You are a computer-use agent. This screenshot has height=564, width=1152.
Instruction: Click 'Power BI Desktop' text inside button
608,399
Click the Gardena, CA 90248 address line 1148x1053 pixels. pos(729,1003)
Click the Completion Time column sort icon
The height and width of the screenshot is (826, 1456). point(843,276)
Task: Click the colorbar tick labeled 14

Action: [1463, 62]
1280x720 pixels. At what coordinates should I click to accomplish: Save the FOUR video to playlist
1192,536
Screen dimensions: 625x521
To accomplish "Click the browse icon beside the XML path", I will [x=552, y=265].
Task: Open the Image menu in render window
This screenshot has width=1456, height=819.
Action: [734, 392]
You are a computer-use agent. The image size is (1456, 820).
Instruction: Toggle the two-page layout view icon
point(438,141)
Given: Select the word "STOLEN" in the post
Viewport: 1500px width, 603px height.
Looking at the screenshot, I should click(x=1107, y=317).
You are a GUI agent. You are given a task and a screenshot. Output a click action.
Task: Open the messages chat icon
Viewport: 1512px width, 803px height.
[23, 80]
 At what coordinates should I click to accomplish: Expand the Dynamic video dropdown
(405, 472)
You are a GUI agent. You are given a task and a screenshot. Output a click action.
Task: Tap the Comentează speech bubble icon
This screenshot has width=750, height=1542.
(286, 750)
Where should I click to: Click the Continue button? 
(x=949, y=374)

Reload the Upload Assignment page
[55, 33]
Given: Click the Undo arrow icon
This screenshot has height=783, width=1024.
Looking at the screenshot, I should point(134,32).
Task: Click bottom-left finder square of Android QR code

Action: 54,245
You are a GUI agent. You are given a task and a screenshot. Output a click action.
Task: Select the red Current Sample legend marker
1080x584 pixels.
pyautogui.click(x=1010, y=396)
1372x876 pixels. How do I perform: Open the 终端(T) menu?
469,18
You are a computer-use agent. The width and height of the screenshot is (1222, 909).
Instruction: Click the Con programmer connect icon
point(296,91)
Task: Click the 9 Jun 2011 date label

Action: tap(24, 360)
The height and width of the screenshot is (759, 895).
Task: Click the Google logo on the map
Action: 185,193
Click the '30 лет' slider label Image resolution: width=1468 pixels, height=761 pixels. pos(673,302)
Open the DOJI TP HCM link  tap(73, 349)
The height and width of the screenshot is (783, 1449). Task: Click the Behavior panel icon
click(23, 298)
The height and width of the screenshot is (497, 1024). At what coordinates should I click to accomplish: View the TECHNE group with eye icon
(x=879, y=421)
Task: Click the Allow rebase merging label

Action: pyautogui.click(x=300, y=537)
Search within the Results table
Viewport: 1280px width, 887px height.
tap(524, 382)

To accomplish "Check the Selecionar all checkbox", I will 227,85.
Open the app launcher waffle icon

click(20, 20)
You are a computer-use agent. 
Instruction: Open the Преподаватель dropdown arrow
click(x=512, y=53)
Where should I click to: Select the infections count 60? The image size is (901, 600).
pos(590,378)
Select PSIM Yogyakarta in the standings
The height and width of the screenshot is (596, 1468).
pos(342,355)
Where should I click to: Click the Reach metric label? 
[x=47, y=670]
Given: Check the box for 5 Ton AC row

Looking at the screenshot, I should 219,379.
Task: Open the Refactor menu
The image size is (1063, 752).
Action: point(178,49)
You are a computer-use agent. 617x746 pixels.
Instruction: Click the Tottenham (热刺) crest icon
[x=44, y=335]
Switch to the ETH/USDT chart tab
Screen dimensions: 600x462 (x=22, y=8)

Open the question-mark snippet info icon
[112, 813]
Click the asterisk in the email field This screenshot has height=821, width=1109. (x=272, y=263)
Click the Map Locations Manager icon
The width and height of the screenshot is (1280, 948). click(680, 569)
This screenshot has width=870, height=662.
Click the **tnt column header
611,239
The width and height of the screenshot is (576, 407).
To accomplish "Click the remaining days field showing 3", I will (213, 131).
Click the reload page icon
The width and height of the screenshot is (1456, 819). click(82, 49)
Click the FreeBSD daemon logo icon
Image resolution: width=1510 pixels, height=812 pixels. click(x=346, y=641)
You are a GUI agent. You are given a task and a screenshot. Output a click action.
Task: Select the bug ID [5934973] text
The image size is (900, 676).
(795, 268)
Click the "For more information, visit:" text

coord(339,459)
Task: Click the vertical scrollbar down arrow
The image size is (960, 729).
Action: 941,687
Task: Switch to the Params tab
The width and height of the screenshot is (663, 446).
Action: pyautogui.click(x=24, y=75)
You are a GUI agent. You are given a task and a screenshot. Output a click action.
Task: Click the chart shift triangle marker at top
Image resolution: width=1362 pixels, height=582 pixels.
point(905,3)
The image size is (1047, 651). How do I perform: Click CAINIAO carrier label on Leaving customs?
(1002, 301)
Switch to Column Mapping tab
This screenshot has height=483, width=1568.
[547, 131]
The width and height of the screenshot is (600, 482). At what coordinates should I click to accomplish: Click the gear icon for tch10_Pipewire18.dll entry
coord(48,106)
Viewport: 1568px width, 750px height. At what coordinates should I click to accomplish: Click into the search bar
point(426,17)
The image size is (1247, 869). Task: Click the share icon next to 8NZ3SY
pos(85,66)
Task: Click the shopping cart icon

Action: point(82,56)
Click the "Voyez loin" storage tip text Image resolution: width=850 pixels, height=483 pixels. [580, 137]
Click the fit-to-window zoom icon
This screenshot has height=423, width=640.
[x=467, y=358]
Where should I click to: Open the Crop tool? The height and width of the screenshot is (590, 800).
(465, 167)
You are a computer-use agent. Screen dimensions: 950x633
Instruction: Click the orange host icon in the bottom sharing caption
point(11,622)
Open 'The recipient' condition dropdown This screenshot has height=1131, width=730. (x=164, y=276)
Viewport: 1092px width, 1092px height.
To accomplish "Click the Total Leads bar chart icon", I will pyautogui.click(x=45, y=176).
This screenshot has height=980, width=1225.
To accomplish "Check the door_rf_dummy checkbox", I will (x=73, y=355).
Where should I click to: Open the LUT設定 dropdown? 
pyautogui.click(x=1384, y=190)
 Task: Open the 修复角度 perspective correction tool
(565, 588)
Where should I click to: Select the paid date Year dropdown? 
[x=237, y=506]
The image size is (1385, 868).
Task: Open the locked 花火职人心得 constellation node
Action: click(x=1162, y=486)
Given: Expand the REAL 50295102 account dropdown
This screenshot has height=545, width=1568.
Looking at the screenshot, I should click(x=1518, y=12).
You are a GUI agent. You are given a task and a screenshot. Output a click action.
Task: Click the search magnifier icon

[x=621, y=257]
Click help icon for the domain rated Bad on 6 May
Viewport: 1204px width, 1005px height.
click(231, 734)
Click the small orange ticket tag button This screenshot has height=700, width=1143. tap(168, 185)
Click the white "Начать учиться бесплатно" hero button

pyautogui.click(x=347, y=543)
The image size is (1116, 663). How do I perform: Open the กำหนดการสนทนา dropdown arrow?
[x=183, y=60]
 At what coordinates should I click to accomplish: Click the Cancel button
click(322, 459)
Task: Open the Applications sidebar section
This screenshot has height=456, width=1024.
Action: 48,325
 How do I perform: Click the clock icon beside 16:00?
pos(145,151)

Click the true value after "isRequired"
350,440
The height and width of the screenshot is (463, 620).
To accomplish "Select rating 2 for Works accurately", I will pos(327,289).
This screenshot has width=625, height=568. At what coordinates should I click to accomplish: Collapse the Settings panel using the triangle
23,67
——
Task goal - Starting at the line that has "Reload the Upload Assignment page" and ending after the line that has "tap(524, 382)", turn those entry lines into a numbered list with one item per line and no blank lines.

Exercise result -
1. Reload the Upload Assignment page
2. [55, 33]
3. Given: Click the Undo arrow icon
4. This screenshot has height=783, width=1024.
5. Looking at the screenshot, I should point(134,32).
6. Task: Click bottom-left finder square of Android QR code
7. Action: 54,245
8. You are a GUI agent. You are given a task and a screenshot. Output a click action.
9. Task: Select the red Current Sample legend marker
10. 1080x584 pixels.
11. pyautogui.click(x=1010, y=396)
12. 1372x876 pixels. How do I perform: Open the 终端(T) menu?
13. 469,18
14. You are a computer-use agent. The width and height of the screenshot is (1222, 909).
15. Instruction: Click the Con programmer connect icon
16. point(296,91)
17. Task: Click the 9 Jun 2011 date label
18. Action: tap(24, 360)
19. The height and width of the screenshot is (759, 895).
20. Task: Click the Google logo on the map
21. Action: 185,193
22. Click the '30 лет' slider label Image resolution: width=1468 pixels, height=761 pixels. pos(673,302)
23. Open the DOJI TP HCM link  tap(73, 349)
24. The height and width of the screenshot is (783, 1449). Task: Click the Behavior panel icon
25. click(23, 298)
26. The height and width of the screenshot is (497, 1024). At what coordinates should I click to accomplish: View the TECHNE group with eye icon
27. (x=879, y=421)
28. Task: Click the Allow rebase merging label
29. Action: pyautogui.click(x=300, y=537)
30. Search within the Results table
31. Viewport: 1280px width, 887px height.
32. tap(524, 382)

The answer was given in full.